Aa Haa! Now nobody had ever thought about that!
The manager said, "Yes, it can be done."
"Then let's do it," Mr. Masai said.
"Yes sir, I will make a note of this and we will include it in the report on the workshop that will be prepared." Manager
"Excuse me, but there is nothing to note down in this. Let's just do it, just now." Mr. Masai.
"Just now?" Manager
"Yes, decide on a room on the ground floor/basement and shift the stuff out of this room right away. It should take a couple of hours, right?" asked Mr. Masai.
"Yes." Manager.
"Let's come back here just before lunch. By then all this stuff will have got shifted out and the room must be ready with the carpets, furniture etc. and from today you can start earning the few thousand that you charge your customers for a night."
"Ok, Sir." The manager had no option.
The next destination was the pantry. The group entered. At the entrance were two huge sinks full of plates to be washed.
Mr. Masai removed his jacket and started washing the plates.
"Sir, Please, what are you doing?" the manager didn't know what to say and what to do.
"Why, I am washing the plates", Mr. Masai.
"But sir, there is staff here to do that." Manager Mr. Masai continued washing, "I think sink is for washing plates, there are stands here to keep the plates and the plates should go into the stands."
All the officials wondered - did they require a consultant to tell them this?
After finishing the job, Mr. Masai asked, "How many plates do you have?'
"Plenty, so that there should never be any shortage." answered the Manager.
Mr. Masai said, "We have a word in Japanese -'Muda'. Muda means delay, Muda means unnecessary spending. One lesson to be learned in this workshop is to avoid both. If you have plenty of plates, there will be delay in cleaning them up. The first step to correct this situation is to remove all the excess plates."
"Yes, we will say this in the report." Manager.
"No, wasting our time in writing the report is again an instance of 'Muda'. We must pack the extra plates in a box right away and send these to whichever other section of Taj requires these. Throughout the workshop now we will find out where all we find this 'Muda' hidden."
And then at every spot and session, the staff eagerly awaited to find out Muda and learn how to avoid it.

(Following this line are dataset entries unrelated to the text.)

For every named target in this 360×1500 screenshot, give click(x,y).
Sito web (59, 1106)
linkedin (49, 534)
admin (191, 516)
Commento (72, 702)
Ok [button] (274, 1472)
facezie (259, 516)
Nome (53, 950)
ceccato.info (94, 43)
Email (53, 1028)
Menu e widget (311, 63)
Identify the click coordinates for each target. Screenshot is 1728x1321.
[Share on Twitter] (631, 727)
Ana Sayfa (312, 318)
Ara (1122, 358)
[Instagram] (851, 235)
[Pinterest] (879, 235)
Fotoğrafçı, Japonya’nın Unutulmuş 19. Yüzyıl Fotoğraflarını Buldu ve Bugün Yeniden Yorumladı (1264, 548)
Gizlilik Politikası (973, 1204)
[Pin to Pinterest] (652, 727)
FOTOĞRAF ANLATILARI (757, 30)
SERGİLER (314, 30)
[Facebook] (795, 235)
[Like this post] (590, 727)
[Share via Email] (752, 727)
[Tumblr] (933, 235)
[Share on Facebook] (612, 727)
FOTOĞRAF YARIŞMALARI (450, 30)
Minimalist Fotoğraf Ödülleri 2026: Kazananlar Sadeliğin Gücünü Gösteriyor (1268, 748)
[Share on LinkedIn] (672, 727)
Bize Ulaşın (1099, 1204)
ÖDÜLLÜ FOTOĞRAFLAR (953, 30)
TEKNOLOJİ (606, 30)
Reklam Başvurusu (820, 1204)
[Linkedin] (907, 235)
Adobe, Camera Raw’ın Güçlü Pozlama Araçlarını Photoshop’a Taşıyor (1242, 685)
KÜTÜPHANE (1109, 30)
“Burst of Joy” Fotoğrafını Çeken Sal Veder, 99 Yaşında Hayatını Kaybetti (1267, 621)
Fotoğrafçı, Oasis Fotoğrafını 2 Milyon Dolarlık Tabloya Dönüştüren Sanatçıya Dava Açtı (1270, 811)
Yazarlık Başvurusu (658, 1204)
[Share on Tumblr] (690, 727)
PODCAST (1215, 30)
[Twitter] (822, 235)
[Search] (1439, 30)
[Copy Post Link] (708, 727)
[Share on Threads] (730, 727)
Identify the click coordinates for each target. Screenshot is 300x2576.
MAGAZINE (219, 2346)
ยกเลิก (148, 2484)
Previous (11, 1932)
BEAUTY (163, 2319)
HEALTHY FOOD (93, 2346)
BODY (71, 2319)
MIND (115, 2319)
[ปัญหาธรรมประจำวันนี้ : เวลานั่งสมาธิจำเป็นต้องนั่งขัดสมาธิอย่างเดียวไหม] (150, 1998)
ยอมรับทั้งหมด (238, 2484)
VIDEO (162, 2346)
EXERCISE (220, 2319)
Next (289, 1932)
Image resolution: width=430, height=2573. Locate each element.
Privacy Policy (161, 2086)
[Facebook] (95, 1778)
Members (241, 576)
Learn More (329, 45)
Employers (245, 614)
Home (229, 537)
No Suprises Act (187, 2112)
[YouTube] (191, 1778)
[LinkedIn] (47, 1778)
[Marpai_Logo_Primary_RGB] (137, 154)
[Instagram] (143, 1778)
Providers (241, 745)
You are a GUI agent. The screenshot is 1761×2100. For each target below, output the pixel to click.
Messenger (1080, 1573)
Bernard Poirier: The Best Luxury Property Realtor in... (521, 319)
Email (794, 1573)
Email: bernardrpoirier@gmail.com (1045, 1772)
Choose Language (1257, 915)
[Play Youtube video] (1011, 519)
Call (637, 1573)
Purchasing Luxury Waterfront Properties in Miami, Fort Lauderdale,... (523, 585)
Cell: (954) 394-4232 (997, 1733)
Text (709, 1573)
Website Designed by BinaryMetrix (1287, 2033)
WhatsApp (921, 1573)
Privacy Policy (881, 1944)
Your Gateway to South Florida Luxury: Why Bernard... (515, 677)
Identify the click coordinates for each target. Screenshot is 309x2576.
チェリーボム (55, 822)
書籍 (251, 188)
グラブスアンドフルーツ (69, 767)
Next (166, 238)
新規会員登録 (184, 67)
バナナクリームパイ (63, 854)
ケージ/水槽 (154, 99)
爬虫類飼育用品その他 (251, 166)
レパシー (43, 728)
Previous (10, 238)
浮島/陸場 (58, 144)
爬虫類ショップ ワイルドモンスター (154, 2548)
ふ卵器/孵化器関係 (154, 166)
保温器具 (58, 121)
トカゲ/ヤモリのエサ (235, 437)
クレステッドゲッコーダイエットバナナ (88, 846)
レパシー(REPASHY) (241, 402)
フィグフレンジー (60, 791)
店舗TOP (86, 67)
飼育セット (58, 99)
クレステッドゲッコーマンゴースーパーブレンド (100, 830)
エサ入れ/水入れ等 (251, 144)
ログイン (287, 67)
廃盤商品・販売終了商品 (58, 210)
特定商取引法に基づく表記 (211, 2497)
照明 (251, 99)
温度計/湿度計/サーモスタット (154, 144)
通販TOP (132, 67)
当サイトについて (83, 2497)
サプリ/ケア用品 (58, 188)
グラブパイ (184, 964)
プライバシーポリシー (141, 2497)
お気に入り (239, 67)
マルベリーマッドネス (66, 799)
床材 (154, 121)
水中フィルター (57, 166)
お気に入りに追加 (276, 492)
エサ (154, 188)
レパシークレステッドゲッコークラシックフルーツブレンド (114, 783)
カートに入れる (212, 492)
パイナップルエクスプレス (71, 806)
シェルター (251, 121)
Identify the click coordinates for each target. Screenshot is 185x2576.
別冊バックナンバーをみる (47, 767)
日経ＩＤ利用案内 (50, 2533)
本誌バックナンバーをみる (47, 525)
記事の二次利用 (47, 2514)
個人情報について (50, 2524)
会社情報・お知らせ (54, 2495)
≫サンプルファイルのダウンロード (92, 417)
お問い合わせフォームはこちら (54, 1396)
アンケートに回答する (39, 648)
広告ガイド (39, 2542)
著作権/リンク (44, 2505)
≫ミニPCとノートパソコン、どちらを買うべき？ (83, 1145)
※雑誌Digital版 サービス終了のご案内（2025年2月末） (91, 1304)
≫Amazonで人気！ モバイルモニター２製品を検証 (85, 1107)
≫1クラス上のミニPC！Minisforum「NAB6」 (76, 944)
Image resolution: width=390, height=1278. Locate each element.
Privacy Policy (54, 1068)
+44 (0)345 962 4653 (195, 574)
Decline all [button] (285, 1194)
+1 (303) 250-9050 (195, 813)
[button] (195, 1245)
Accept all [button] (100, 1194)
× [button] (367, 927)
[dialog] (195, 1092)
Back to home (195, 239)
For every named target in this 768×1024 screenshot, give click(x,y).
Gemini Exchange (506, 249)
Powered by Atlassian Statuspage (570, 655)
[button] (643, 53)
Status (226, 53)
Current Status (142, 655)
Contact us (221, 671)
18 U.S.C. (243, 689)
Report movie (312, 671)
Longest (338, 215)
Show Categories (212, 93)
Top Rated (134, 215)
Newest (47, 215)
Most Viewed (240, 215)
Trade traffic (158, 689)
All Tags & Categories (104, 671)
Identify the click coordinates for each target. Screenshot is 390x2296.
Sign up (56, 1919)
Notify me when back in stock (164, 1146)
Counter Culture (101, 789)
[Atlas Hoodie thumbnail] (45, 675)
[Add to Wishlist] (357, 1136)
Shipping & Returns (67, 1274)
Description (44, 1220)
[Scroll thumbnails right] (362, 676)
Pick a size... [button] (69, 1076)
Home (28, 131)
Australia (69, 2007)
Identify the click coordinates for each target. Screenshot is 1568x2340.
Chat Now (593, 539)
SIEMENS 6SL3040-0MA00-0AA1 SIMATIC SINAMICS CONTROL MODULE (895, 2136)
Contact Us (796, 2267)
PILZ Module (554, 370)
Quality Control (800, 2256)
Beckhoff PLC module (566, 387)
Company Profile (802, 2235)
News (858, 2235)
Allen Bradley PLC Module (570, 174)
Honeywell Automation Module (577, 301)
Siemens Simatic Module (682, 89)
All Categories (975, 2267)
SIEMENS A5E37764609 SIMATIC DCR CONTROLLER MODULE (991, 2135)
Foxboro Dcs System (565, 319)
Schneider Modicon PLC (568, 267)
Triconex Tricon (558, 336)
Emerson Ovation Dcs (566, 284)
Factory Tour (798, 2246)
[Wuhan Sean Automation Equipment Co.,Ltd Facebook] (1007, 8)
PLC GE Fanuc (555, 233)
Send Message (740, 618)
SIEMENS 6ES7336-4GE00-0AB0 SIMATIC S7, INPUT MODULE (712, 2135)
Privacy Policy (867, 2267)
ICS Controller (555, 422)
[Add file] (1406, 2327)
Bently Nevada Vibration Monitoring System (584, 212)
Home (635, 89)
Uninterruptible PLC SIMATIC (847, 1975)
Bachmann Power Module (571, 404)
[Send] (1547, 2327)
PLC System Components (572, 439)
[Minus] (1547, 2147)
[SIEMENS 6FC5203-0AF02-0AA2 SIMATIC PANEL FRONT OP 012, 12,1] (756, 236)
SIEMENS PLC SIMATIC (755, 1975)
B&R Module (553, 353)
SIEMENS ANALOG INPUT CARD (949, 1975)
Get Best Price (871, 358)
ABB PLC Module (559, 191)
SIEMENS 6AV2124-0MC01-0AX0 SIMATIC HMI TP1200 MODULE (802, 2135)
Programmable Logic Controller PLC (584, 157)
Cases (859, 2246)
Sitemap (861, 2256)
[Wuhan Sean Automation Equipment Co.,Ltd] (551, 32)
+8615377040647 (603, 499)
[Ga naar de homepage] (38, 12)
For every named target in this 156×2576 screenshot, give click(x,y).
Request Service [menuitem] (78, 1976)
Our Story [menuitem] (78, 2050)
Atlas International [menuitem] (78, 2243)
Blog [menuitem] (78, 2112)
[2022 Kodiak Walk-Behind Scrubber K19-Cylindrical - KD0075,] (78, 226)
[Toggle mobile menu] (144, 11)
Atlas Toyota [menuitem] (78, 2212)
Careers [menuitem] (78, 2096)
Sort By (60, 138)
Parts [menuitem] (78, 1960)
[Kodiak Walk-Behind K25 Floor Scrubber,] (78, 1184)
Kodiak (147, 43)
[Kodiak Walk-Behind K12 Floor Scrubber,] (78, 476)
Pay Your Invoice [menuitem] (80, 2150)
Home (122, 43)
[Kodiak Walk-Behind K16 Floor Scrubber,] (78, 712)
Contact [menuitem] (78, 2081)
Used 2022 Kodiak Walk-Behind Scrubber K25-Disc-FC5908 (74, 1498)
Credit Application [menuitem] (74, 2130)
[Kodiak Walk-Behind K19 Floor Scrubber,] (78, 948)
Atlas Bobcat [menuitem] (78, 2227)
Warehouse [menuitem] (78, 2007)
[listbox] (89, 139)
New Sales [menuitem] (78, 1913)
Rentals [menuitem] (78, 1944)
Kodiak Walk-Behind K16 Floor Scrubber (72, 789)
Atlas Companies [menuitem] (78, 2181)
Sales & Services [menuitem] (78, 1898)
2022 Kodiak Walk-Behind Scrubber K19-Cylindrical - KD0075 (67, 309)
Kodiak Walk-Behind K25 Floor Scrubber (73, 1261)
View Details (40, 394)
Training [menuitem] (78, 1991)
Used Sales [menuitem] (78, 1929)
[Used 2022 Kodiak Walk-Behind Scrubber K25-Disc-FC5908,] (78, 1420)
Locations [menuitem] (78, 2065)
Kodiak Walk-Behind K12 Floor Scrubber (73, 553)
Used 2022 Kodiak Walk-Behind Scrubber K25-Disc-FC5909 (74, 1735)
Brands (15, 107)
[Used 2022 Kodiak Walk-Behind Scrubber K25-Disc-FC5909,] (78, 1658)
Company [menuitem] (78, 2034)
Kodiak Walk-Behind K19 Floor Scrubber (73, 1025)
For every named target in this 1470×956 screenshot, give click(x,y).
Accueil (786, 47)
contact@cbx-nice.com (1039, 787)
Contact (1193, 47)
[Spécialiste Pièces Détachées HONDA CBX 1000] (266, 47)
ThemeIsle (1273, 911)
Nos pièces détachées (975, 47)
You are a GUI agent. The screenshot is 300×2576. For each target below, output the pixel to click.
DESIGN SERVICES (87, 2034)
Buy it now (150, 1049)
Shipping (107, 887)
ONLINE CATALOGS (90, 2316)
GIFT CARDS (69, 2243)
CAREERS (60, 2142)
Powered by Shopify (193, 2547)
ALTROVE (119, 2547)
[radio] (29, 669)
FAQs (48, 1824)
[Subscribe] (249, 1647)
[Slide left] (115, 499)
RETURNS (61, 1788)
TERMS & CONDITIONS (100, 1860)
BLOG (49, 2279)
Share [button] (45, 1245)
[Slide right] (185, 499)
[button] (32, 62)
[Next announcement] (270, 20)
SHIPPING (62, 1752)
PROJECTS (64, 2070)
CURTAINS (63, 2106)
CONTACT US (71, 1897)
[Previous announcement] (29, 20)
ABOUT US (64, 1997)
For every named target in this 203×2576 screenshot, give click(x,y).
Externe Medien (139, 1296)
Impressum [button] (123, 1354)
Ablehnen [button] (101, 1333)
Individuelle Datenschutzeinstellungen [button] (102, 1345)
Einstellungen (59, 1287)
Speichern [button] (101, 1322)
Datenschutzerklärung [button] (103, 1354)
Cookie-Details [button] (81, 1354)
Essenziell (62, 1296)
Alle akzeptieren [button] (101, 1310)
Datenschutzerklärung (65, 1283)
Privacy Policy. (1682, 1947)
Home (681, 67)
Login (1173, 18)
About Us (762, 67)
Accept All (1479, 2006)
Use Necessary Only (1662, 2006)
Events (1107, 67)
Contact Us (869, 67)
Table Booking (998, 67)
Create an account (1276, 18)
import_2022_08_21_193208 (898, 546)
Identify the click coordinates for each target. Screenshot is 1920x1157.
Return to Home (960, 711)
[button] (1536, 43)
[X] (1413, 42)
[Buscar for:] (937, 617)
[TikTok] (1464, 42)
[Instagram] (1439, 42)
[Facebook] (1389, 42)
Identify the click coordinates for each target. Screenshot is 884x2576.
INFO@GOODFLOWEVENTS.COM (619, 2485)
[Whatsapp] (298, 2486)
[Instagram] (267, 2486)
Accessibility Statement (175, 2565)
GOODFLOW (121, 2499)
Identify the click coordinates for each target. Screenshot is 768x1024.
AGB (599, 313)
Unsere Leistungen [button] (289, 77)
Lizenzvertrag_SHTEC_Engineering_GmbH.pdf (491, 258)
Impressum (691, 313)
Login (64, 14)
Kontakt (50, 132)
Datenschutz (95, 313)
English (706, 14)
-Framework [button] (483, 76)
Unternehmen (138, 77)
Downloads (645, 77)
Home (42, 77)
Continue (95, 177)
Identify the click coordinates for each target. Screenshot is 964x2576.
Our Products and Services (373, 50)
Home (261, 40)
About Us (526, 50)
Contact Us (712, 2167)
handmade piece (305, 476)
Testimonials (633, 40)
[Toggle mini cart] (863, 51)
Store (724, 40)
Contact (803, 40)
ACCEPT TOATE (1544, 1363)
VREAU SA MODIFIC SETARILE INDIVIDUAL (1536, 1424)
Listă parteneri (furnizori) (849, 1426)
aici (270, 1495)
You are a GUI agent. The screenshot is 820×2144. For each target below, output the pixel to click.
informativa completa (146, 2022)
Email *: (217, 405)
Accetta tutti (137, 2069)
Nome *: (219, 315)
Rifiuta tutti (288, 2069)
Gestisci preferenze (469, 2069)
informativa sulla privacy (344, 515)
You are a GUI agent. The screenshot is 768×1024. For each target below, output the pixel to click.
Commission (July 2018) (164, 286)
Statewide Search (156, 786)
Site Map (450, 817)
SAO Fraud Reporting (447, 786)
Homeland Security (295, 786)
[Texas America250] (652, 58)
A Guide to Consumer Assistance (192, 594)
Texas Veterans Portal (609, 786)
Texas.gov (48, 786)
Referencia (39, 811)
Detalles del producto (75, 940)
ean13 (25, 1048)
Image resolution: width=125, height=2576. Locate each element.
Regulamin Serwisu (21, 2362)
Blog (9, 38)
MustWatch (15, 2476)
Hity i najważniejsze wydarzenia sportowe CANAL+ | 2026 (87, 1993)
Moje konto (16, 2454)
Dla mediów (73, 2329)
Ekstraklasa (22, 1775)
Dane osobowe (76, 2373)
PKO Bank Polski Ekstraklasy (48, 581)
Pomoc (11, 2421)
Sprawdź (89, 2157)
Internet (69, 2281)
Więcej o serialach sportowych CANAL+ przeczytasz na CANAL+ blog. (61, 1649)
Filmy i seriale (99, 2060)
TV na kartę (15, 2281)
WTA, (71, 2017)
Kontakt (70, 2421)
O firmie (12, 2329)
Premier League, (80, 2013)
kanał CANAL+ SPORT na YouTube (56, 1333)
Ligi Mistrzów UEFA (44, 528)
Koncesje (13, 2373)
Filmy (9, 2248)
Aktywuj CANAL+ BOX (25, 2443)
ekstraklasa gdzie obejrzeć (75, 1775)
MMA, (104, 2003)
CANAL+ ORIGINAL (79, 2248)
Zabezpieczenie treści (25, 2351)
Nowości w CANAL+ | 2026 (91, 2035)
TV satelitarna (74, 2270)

On the last day, Mr. Masai told a story.
"A Japanese and an American, both fond of hunting, met in a jungle. They entered deep jungle and suddenly realized that they had run out of bullets. Just then they heard a lion roaring. Both started running. But the Japanese took a short break to put on his sports shoes.
The American said, "What are you doing? We must first get to the car."
The Japanese responded, "No. I only have to ensure that I remain ahead of you."
All the participants engrossed in listening to the story, realized suddenly that the lion would stop after getting his victim!
"The lesson is: competition in today's world is so fierce, that it is important to stay ahead of other, even by just a couple of steps. And you have such a huge and naturally well endowed country. If you remember to curtail your production expenditure and give the best quality always, you will be miles ahead as compared to so many other countries in the world.", concluded Mr. Masai.